Hidden Beneath Asphalt: Unearthing a Forgotten African American Cemetery With 70 Graves in Florida
The site was previously where the St. Matthew Missionary Baptist Church established its cemetery which housed the graves of the neighborhood’s black residents. But the church could no longer afford to keep the property. After the cemetery site was sold, most of the graves were moved to another cemetery in nearby Dunedin.
However, it was long rumored that an unknown number of bodies were left behind because many graves in the St. Matthew cemetery were unmarked.
The black neighborhood of Clearwater Heights was first established in the early 1900s. The neighborhood’s former bounds stretched between Cleveland Street, Court Street, Missouri Avenue, and Ewing Avenue. The cemetery was created by the St.
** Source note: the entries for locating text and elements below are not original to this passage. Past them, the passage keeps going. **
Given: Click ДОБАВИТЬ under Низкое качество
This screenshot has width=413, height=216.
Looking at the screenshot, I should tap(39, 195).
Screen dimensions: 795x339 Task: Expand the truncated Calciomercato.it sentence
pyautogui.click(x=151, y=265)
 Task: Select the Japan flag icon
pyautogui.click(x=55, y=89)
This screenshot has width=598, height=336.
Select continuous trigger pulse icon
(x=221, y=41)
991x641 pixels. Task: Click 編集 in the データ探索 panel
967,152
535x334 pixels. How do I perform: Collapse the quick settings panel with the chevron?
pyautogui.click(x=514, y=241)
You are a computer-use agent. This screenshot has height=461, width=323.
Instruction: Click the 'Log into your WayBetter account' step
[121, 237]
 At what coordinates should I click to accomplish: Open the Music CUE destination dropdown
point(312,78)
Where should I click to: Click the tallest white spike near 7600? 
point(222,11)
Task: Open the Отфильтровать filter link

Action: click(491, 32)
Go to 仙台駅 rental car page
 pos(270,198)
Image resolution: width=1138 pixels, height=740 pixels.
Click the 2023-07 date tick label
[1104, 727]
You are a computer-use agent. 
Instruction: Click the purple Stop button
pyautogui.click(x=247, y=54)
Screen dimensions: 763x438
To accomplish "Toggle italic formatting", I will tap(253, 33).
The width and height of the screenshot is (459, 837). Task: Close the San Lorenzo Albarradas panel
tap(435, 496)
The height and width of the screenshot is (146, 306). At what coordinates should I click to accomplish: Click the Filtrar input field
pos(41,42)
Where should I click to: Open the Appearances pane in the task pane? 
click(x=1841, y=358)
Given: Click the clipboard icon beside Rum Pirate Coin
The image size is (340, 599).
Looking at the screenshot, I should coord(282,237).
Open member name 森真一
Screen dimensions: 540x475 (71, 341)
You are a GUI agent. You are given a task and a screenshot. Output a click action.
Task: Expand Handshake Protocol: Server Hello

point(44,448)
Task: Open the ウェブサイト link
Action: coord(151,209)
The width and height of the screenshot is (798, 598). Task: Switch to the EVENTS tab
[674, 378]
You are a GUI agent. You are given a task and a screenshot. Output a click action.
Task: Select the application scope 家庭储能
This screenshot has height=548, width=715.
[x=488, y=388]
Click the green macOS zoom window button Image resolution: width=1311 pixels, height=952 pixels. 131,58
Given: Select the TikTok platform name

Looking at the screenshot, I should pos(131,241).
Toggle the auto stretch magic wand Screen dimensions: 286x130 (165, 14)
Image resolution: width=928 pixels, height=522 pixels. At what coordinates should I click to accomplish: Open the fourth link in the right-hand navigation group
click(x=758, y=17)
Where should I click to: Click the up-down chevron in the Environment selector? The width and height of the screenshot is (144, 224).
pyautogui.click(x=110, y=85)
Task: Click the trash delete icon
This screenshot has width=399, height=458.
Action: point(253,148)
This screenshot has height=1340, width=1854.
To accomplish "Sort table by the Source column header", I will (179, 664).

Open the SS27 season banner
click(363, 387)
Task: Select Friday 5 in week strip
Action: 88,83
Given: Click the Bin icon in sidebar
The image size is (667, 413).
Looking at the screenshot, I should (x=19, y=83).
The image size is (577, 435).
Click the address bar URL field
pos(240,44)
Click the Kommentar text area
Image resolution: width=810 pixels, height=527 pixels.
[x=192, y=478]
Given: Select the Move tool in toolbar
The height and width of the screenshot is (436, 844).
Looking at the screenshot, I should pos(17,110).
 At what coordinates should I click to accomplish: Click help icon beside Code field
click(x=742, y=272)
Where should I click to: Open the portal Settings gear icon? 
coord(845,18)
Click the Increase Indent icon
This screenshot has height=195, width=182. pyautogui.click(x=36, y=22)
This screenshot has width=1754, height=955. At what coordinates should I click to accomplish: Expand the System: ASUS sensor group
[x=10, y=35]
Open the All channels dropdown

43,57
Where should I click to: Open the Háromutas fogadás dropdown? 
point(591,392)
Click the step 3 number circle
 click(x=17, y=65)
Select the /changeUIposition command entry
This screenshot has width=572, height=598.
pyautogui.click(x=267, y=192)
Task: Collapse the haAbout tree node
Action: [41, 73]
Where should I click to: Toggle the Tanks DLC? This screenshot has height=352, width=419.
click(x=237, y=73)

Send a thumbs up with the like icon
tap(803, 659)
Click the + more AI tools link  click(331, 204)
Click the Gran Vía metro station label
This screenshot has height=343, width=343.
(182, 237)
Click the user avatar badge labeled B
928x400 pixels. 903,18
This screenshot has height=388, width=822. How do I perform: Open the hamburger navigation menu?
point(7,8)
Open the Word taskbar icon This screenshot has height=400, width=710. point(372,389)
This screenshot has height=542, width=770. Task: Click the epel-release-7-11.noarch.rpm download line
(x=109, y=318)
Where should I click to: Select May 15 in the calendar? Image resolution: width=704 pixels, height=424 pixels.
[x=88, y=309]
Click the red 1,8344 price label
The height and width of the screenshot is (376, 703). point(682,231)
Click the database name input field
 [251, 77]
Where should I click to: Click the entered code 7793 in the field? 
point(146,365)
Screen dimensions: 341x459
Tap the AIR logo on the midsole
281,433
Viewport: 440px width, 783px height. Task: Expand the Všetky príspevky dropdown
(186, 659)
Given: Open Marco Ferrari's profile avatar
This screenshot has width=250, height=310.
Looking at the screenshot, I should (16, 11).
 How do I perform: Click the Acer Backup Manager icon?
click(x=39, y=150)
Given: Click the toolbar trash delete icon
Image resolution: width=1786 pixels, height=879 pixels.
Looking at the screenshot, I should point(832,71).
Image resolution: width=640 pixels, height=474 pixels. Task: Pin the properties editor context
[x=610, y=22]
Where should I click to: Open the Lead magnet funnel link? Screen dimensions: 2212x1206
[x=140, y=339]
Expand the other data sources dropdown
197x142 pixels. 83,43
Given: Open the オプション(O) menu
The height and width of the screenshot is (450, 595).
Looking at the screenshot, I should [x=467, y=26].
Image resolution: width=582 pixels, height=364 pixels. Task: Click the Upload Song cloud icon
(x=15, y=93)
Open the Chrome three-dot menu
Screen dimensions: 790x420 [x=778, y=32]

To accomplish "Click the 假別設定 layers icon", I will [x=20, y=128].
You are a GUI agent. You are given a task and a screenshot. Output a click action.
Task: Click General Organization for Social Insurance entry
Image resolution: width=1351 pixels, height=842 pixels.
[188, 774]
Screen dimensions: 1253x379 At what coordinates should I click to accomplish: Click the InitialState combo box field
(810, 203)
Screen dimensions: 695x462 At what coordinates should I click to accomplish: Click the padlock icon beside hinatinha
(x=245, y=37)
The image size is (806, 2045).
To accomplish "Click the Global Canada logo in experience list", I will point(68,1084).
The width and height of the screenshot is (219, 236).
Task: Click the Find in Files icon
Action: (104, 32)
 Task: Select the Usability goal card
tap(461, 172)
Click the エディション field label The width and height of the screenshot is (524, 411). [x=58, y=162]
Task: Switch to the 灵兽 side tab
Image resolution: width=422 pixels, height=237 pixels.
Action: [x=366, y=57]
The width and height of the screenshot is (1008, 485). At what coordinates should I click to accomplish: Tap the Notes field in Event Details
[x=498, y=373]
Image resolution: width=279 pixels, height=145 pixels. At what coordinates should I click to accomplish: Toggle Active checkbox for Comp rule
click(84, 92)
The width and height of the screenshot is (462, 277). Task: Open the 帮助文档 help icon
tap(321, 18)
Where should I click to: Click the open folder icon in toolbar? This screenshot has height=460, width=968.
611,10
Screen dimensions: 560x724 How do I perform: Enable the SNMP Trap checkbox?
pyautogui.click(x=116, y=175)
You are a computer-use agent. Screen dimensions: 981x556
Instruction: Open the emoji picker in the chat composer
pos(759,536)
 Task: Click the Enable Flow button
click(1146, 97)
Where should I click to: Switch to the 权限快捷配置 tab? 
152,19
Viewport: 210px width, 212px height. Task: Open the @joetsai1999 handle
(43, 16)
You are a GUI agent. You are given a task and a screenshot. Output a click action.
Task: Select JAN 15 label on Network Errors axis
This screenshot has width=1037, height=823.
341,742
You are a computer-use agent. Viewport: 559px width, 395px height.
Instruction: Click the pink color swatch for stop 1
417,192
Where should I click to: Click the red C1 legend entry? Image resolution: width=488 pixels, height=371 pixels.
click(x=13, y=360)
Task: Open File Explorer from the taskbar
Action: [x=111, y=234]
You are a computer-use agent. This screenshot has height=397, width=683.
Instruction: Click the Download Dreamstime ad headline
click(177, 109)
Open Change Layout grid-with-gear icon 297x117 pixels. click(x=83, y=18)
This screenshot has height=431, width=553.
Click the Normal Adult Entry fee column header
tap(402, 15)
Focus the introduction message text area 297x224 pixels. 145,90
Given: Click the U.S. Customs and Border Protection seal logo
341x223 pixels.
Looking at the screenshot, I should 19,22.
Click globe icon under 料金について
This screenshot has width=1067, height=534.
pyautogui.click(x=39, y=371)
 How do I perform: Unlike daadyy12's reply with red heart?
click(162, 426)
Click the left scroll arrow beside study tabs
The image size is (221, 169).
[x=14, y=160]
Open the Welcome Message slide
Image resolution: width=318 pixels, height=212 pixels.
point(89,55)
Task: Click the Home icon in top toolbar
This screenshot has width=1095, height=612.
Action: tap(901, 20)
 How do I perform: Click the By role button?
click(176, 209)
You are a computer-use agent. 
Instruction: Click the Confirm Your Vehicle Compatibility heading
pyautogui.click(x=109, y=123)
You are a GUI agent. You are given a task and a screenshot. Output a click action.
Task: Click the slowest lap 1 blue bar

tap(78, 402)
Matthews Baptist Church in 1909.

James Borchuck/Tampa Bay TimesFormer Clearwater Heights resident Muhammad Abdur-Rahim, like most former residents of the black neighborhood, remembered stories about the lost bodies of the cemetery.
In 1955, the church sold the land for $15,000. The cemetery was already at full-capacity, but the church managed to sell the property to a group of real estate owners who also owned Parklawn Memorial Cemetery for African Americans in Dunedin.
According to former Clearwater Heights residents, the new owners moved the bodies at the church cemetery to the one in Dunedin. But the unmarked graves were likely left behind during the transition and, by the 1980s, Clearwater Heights no longer existed.
Still, the unresolved issue of the lost graves stayed with former residents.